## Description of the task
Here is the task for the records below: repeat exactly the lines from the one with "You are a GUI" to the one with "Task: Search this", both included, and nothing else.

## Information
☆ ☆ ☆ ☆

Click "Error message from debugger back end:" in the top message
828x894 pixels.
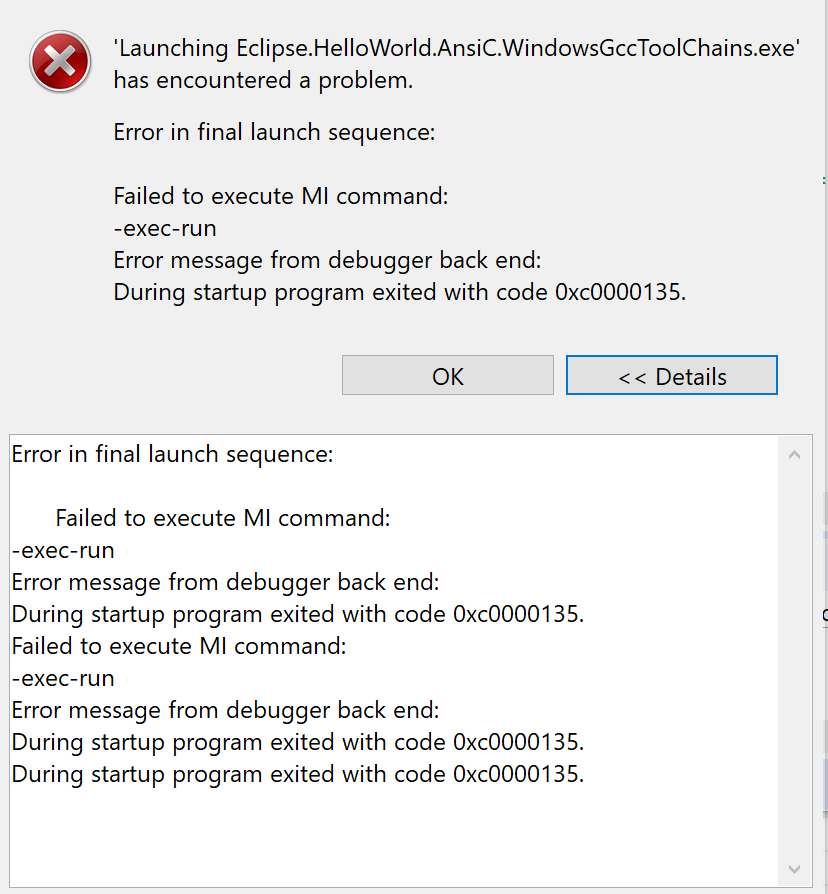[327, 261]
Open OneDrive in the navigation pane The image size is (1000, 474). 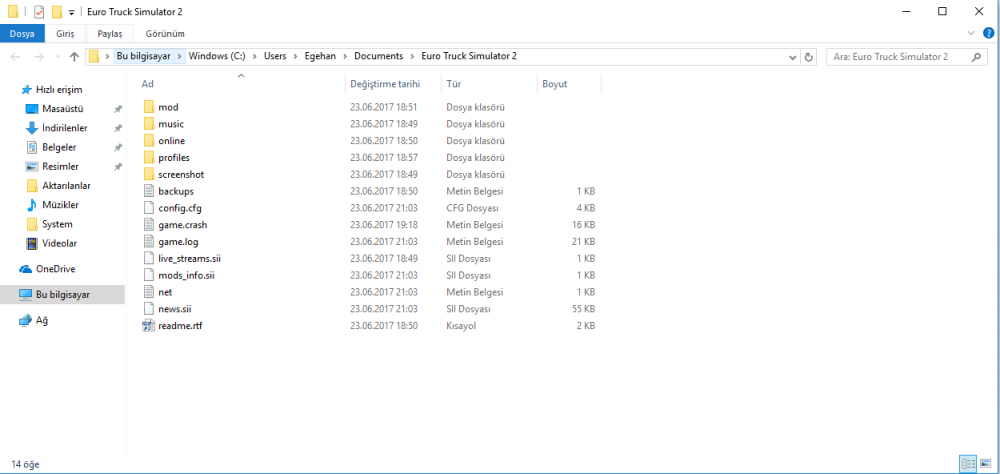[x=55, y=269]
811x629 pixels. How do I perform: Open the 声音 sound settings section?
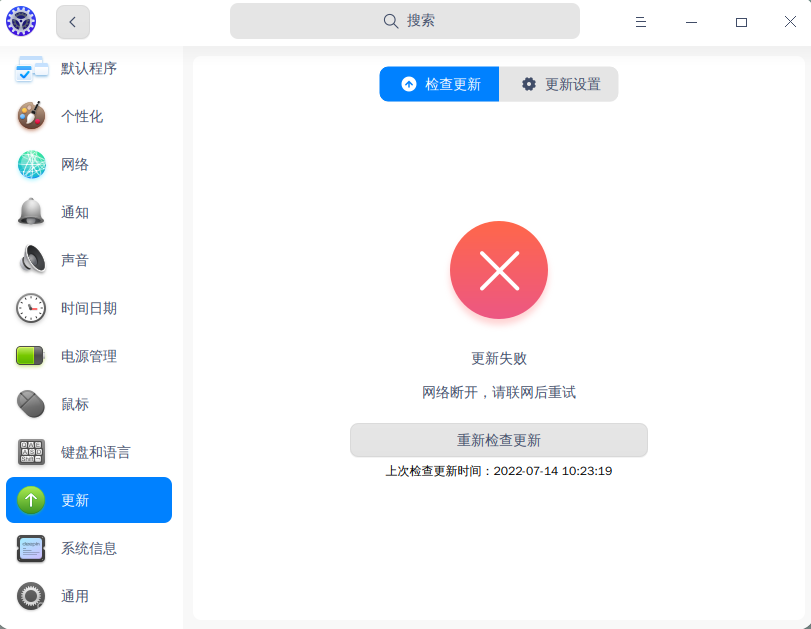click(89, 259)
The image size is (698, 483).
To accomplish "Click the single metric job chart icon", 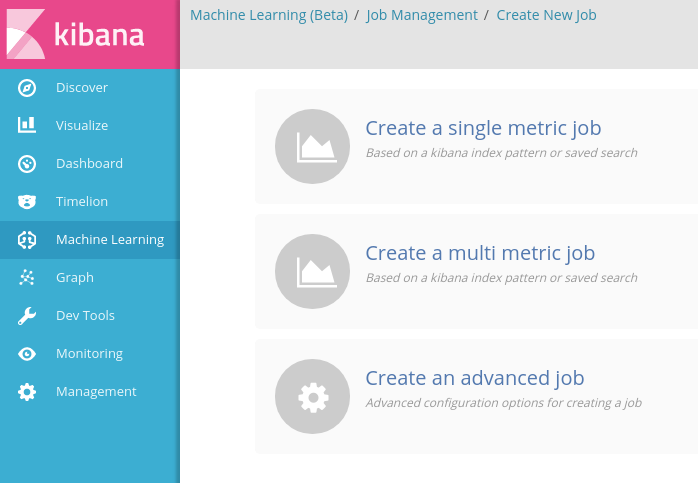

☆ ☆ ☆ ☆

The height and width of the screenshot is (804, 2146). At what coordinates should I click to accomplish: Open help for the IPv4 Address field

☆ ☆ ☆ ☆

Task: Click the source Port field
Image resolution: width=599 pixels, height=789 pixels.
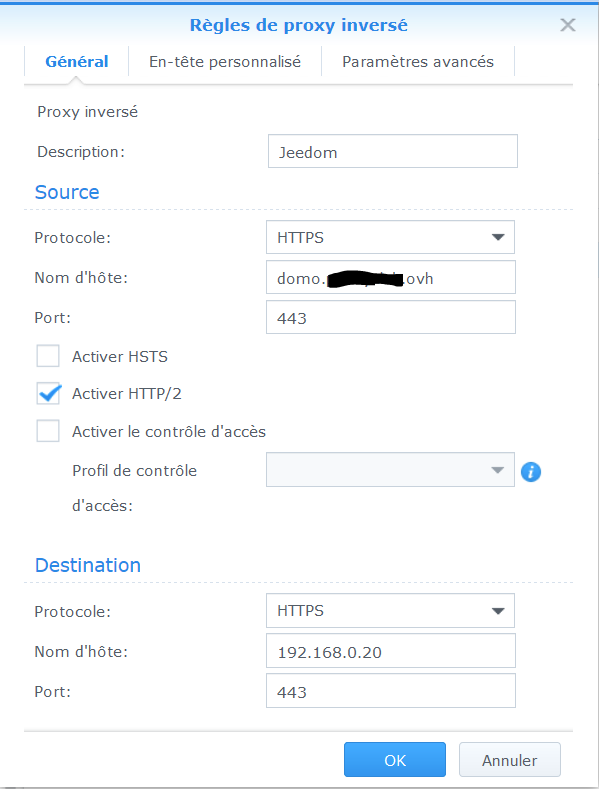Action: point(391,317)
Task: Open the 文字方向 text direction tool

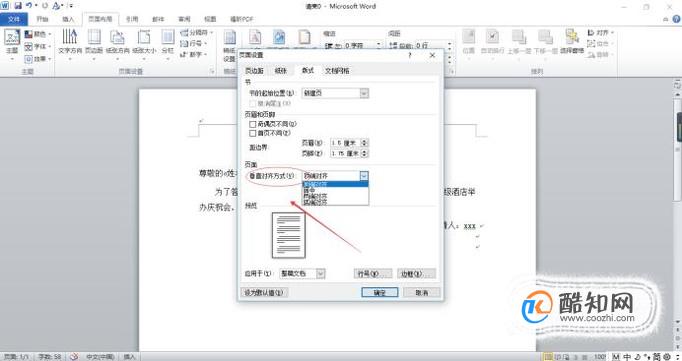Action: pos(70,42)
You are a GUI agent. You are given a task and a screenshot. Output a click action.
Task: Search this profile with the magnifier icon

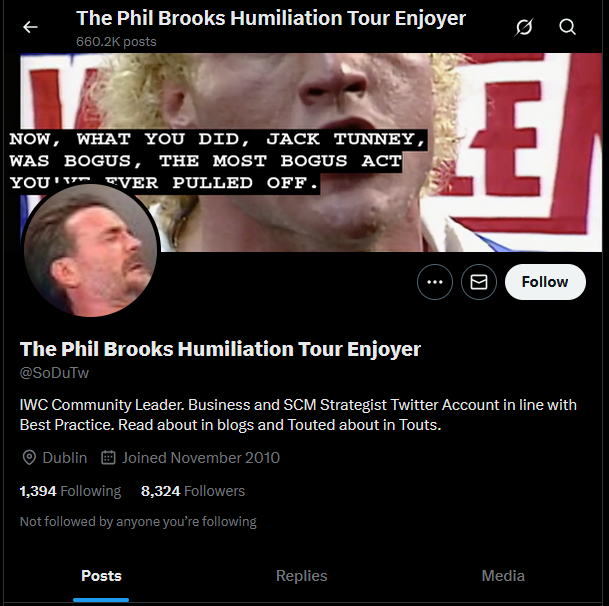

☆ ☆ ☆ ☆

## Your solution
You are a GUI agent. You are given a task and a screenshot. Output a click action.
Task: Search this profile with the magnifier icon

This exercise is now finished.